DIRECTIONS FOR THIS TASK> Rewrite every one of the rows below, substituting "symbol" for "icon" and keeping everything else unchanged. Leave out the pictures.

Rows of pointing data
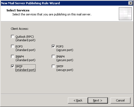134x107 pixels.
Task: Go back with the < Back button
Action: (x=78, y=101)
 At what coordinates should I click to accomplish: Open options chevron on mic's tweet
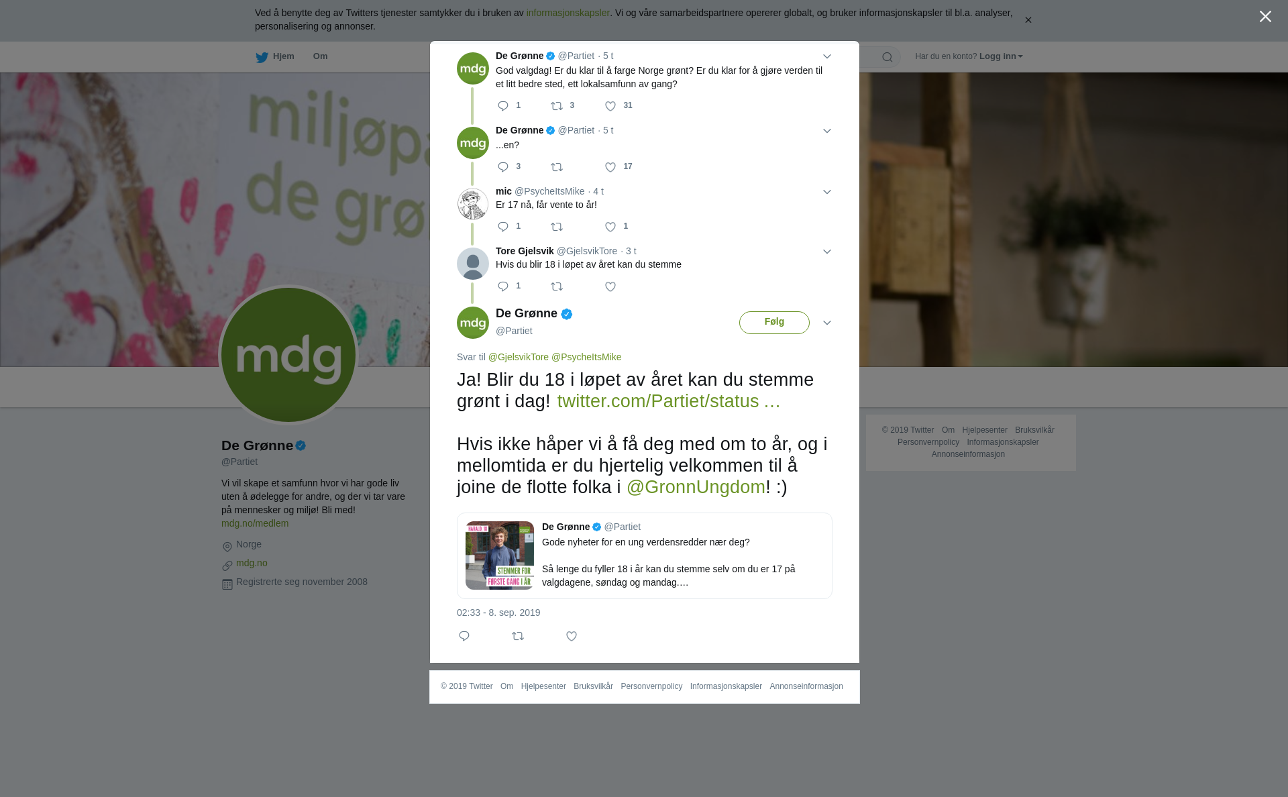pos(827,192)
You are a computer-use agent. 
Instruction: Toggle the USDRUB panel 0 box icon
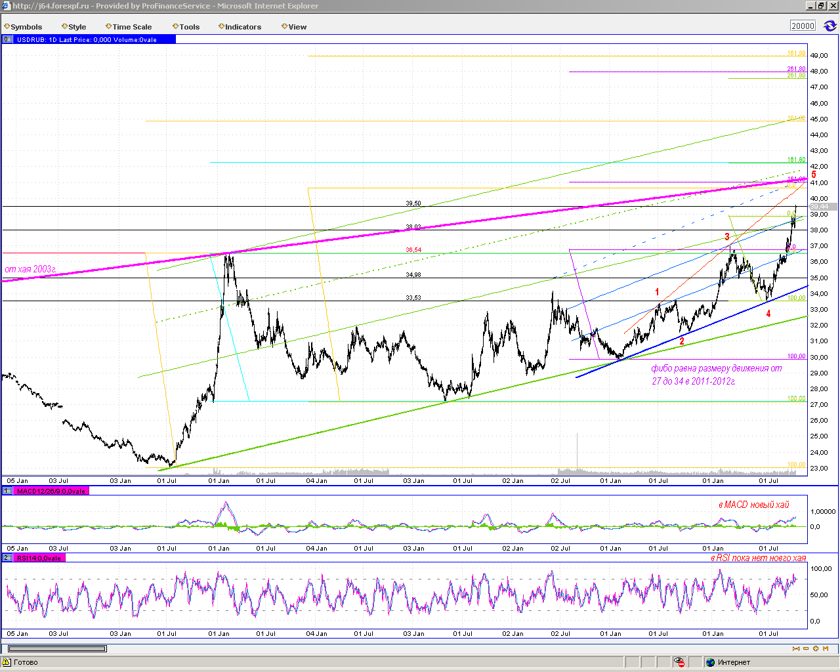point(8,39)
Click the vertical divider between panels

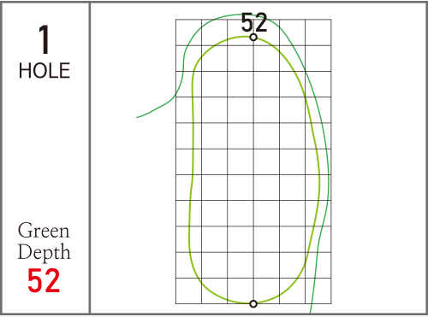90,158
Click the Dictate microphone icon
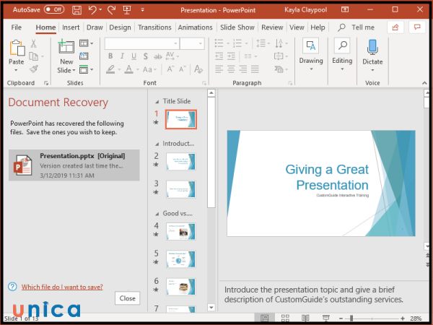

WRITTEN SOLUTION>
134x107 pixels.
Task: Go back with the < Back button
Action: (x=78, y=101)
 At what coordinates should I click to accomplish: Open options chevron on mic's tweet
pos(827,192)
You are a computer-use agent. 
Instruction: Toggle the USDRUB panel 0 box symbol
point(8,39)
Click the vertical divider between panels

90,158
Click the Dictate microphone symbol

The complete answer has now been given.